Résolution #1: Noël prochain, louez un sapin

Caroline Buisson
7 min readJan 7, 2021
© Ecosapin

Chaque année, en Suisse, 1.2 million de sapins sont abandonnés par leurs propriétaires pour finir à la déchèterie ou en compost après les fêtes. En France, ce chiffre monte à 6 millions (1). Face à ce constat, Julien Bugnon, agriculteur basé à Cottens (VD), ne pouvait pas rester sans rien faire. Son alternative : “Ecosapin”, la location de sapins en pot. En 2021, Ecosapin fête ses 10 ans : rencontre d’un agriculteur visionnaire.

Julien Bugnon a un visage juvénile et une carrure de rugbyman. Il est détendu et souriant derrière la caméra. Rien ne laisse présager qu’en ce mois de décembre, son entreprise livre chaque jour plus de 150 sapins aux quatre coins de la Suisse, soit 4'500 sapins en un mois. Les arbres de Noël, symboles chargés d’émotion, sont attendus avec impatience par petits et grands. Une période très courte qui laisse peu de place à l’erreur.

“ Le sapin est très attendu, certaines personnes prennent même congé pour le réceptionner ! Les clients sont vraiment exigeants, il faut qu’il soit parfait. ”

Retour sur les coulisses et perspectives de cette success-story de Romandie.

Le lancement

Il y a 10 ans, brevet fédéral d’agriculteur en poche, Julien reprenait le domaine familial à Cottens (VD). Il avait en tête de développer des cultures sortant de l’ordinaire, comme des noix et des noisettes. Il fut l’un des premiers en Suisse. Il a continué avec les lentilles, les pois-chiches, le quinoa ou encore de la moutarde, 100% suisses.

Ces cultures nécessitant peu de main d’oeuvre pendant les mois d’hiver, et Julien étant outré par le gâchis des “sapins jetables”, il décide en 2011 de lancer Ecosapin dans la région lémanique. Le concept existe déjà au Canada, où il a fait ses études, et répond au besoin de durabilité et de consommation locale. Les Suisses accrochent immédiatement, et Julien et son équipe vendent 600 sapins en une semaine au lancement du service.

Le concept Ecosapin

Le concept Ecosapin est simple : “louez votre sapin sur internet, nous nous occupons du reste”. Concrètement :

  1. Les clients se rendent sur le site et choisissent leur taille de sapin (de 90 cm à 180 cm), leur essence (Nordmann ou Fraseri), la décoration et la couleur du pot ;
  2. Le conifère est prélevé dans la pépinière et livré à l’adresse indiquée, au jour souhaité. Il passe les fêtes chez ses hôtes ;
  3. À la date de leur choix, Ecosapin vient récupérer le sapin chez les clients et le replante. Si le sapin ne reprend pas son cycle de vie après le replantage, il est valorisé en biogaz.
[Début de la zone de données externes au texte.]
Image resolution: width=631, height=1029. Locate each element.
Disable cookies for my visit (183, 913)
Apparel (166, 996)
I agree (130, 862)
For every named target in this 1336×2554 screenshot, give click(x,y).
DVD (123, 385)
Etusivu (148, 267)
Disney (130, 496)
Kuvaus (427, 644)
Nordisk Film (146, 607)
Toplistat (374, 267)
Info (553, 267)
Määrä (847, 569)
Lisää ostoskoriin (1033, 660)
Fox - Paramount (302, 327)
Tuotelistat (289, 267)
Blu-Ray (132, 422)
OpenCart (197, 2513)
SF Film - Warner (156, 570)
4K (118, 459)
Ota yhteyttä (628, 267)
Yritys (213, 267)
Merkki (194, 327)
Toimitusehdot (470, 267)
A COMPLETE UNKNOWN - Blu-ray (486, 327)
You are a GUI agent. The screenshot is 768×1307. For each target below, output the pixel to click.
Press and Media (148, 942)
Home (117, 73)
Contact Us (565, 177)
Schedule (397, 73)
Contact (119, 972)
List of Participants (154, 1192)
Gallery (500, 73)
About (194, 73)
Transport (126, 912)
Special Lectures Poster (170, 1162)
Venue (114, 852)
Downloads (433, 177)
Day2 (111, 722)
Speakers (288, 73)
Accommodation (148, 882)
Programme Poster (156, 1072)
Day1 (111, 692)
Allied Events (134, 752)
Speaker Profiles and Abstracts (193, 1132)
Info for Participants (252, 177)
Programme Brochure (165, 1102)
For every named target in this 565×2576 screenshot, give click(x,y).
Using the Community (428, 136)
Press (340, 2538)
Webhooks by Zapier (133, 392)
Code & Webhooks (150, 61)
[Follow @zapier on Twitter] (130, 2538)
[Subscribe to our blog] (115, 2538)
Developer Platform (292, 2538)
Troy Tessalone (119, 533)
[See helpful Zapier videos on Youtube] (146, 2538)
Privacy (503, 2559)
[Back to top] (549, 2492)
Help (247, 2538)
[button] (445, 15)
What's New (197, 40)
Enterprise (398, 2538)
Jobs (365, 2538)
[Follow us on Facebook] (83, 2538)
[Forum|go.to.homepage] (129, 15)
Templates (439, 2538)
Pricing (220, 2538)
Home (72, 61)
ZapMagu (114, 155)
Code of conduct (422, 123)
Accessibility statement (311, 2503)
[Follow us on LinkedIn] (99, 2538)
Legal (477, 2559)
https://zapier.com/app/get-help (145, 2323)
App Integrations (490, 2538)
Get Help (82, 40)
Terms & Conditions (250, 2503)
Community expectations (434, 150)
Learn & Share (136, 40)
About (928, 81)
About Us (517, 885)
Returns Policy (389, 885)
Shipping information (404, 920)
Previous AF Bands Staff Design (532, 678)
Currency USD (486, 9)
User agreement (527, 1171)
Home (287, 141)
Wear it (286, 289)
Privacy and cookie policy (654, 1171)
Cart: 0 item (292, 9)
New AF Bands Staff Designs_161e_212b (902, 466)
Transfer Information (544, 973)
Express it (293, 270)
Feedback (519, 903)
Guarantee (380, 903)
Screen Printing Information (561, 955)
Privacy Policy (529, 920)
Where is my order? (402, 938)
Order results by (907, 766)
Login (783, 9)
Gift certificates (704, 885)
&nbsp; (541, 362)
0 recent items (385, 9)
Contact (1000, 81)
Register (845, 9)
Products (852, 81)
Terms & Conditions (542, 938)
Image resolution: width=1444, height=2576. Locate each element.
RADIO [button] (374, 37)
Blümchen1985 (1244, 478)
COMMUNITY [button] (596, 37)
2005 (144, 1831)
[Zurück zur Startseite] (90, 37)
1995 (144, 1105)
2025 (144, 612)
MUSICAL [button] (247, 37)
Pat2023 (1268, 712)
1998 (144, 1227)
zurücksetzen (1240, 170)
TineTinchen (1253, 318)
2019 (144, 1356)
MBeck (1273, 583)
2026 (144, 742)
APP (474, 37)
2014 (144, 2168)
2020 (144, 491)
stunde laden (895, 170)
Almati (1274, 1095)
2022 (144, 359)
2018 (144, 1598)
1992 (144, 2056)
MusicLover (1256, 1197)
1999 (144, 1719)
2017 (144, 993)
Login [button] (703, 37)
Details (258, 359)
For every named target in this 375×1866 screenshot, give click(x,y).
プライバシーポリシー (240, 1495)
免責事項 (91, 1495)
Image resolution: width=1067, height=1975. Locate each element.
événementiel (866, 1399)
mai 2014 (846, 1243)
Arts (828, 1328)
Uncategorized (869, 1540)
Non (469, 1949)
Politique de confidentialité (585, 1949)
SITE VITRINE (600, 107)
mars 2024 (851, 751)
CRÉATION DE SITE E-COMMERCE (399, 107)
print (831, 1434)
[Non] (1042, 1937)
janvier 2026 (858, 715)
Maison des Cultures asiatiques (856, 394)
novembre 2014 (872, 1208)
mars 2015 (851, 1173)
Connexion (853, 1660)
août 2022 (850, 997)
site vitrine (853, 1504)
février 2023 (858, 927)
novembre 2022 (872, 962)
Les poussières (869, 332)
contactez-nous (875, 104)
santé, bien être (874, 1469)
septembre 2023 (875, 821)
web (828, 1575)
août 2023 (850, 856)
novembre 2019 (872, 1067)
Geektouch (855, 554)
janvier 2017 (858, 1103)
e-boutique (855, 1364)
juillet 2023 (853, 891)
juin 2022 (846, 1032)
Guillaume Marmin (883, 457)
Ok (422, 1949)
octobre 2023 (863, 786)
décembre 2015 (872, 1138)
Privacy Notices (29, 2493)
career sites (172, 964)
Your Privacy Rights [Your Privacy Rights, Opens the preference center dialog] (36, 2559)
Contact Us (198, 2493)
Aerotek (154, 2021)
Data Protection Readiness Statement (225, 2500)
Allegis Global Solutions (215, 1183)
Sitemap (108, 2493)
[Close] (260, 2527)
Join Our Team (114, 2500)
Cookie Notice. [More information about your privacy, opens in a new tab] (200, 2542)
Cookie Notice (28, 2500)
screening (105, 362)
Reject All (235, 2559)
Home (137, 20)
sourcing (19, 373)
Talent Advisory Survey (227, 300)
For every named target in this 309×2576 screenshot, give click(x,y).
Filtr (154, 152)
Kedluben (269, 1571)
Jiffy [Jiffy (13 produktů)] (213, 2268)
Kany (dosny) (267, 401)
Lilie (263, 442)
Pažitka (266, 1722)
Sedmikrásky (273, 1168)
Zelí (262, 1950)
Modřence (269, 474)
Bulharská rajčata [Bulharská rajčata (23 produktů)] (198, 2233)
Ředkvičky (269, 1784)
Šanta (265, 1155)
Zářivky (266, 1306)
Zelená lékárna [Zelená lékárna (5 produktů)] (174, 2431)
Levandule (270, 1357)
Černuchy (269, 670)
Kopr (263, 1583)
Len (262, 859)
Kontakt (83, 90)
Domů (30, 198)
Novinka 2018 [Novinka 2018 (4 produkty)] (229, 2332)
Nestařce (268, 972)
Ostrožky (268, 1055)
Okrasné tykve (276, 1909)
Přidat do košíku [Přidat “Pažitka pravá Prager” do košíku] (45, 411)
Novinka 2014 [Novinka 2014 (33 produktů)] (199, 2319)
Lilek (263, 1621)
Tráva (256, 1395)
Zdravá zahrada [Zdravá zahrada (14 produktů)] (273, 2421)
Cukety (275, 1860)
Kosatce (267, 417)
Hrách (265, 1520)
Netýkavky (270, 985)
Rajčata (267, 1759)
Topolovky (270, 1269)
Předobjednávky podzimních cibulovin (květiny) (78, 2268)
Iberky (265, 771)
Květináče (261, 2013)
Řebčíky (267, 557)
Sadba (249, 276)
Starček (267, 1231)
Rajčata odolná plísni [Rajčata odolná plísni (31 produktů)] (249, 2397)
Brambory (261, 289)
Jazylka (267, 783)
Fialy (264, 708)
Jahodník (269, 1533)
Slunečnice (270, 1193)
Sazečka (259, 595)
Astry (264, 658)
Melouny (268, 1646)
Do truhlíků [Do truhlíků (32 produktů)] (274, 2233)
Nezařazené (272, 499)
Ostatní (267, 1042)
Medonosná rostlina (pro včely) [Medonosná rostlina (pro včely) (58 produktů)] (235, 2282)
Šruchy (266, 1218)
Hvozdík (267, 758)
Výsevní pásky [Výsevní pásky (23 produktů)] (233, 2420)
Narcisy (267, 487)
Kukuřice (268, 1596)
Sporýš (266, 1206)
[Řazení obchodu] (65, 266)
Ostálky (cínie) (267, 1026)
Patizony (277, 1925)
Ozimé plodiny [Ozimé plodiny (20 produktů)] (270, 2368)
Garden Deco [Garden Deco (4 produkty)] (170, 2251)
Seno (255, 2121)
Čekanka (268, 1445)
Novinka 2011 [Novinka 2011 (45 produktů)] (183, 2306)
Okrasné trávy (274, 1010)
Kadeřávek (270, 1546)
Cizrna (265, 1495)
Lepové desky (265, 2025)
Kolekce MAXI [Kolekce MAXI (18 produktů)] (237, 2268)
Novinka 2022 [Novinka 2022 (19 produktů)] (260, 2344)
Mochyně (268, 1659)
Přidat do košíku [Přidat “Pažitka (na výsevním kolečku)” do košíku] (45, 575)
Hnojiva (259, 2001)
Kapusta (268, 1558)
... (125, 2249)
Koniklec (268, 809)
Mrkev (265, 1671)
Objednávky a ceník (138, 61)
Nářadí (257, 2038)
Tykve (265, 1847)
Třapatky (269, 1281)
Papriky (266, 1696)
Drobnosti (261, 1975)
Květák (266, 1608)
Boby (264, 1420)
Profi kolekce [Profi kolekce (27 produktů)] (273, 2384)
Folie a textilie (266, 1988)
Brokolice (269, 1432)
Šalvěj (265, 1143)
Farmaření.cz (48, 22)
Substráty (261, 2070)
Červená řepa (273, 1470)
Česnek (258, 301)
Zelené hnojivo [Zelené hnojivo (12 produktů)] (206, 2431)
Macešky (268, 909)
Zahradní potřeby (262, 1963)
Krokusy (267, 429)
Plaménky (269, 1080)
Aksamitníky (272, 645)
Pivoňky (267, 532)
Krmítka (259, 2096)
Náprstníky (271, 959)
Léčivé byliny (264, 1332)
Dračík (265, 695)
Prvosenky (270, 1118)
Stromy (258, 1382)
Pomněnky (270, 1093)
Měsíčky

Les clients d’Ecosapin sont à 85% des particuliers, et 15% des entreprises. La livraison se fait dans toute la Suisse, y compris à la montagne, et est incluse dans le prix du sapin sans supplément.

Trouver le bon modèle

L’équipe Ecosapin

Au lancement d’Ecosapin, Julien fait face à un premier un défi qu’il n’avait pas imaginé : le manque d’offre. En effet, la variété Nordmann, la préférée des Suisses, n’est pas cultivée en Suisse en 2011. Julien doit se tourner vers des sapins importés de Belgique. Il plante progressivement des sapins en pot sur son domaine de Cottens (VD), et considère qu’après 3 ans en terre locale, ils deviennent suisses. Il se fournit également chez des producteurs suisses ayant depuis développé leur offre. Son objectif à terme : proposer uniquement des éco-sapins suisses.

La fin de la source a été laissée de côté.